There is no one-size-fits-all prescription for exercise, however there are some general guidelines for improving your orthopaedic, or musculoskeletal, health.

“It really depends on what your goals are and whether you have any other underlying ortho or other medical issues,” said Endeavor Health sports medicine specialist Hallie Labrador, MD, when asked about the best weight-bearing exercises.

“For most people, the easiest and cheapest form of regular exercise is walking, which is beneficial for cardiovascular health and calorie burning, however we tend to underestimate the importance of strength training, especially as we get older,” said Dr. Labrador.

While walking is technically weight-bearing, it’s likely not putting enough impact on your bones and muscles to provide the same kind of benefits as more high-impact activities.

Sarcopenia, the loss of muscle mass and strength over time is a real threat for our aging population, added Dr. Labrador. “Quads and glutes are the muscles that get us up out of chair as we get older,” she said.

Adding regular strength training into your exercise regimen doesn’t necessarily mean joining a gym or lifting massive weights. Dr. Labrador recommends the following activities to increase your strength and promote healthy aging.

  1. Squats

    With the caveat that you may need to modify the activity if you have knee arthritis, or other joint pain or problems, Dr. Labrador suggests doing several sets of squats two to three times a week.

    Depending on how difficult it is for you and what level of fitness you are starting from, sets can be 6-12 repetitions, and you can start with just your body weight. As you get stronger, add weight by holding dumbbells or kettle bells to help build more muscle.

    Good form is important and necessary to avoid putting extra strain on your knees. “You can put a chair behind you while squatting so you don’t go down too far,” suggested Dr. Labrador. Or you can do a wall squat with your back against the wall and a small ball between your knees to help maintain proper alignment and keep your knees from moving inward.

  2. Planks and dead bugs

    Core strength is important in all our movements, and doing a plank is a great exercise. If you don’t have enough strength to do a full plank, you can start on your knees.

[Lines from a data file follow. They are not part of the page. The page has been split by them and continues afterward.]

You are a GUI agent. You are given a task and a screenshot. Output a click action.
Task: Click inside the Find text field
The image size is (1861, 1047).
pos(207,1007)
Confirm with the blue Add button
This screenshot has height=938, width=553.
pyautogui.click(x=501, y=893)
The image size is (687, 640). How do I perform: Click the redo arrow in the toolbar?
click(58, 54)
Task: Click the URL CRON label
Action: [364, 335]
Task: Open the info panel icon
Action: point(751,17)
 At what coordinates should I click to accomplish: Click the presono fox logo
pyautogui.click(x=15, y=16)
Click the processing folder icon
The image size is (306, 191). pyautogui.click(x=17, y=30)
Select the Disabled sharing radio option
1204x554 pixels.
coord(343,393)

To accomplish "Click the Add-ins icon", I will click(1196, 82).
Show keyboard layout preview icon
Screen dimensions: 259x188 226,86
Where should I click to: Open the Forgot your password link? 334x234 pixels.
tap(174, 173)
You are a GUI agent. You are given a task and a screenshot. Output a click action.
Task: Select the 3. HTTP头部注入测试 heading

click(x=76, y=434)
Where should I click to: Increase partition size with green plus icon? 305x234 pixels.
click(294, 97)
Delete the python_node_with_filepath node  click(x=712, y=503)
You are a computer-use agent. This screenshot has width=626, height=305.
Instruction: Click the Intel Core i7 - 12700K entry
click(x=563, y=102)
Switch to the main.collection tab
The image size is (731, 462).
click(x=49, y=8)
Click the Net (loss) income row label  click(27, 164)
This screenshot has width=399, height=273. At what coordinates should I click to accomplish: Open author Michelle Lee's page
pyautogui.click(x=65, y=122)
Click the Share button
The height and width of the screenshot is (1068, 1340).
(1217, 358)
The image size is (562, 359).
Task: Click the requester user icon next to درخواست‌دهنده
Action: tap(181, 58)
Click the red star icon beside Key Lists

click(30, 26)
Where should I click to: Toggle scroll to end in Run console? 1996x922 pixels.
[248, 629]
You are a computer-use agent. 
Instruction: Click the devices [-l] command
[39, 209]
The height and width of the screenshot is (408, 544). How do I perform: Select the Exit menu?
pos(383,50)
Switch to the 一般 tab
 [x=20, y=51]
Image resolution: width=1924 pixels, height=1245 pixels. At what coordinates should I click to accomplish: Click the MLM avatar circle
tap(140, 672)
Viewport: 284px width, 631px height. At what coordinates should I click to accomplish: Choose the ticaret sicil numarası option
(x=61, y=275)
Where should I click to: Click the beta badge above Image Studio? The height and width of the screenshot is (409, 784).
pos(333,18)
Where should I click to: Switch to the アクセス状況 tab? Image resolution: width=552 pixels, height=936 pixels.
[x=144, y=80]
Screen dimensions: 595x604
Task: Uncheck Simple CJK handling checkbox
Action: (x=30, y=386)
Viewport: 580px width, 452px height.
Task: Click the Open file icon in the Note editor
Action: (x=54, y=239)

    Dead bugs are another good core exercise without any strain on the shoulders, said Dr. Labrador. Lay on your back with your legs extended up and bent at a 90-degree angle, knees over hips and arms extended straight up. Extend one leg down and the opposite arm down over head at the same time, keeping your low back against the floor, bring them back to the center and switch sides.

  3. Push-ups

    Push-ups can be a challenging exercise for many older adults, but you can start on your knees or do wall push-ups standing up.

  4. Simple balance exercises

    Balance training is critical as balance typically decreases with age. “Stand on one foot while you are brushing your teeth. When that becomes easy you can progress to standing on one foot with your eyes closed,” said Dr. Labrador. To take balance exercises to the next level, stand on an uneven surface like a pillow.

  5. Jump rope or jump from one foot to the other

    Building bone strength usually requires higher-impact and multi-directional activity, explained Dr. Labrador. Even adding one minute of jumping rope several times a week can help. Jumping side to side or up onto a curb or small step also is another good exercise for building bone strength. “We all need to work on bone strength, especially women, and the younger you start the better,” she said.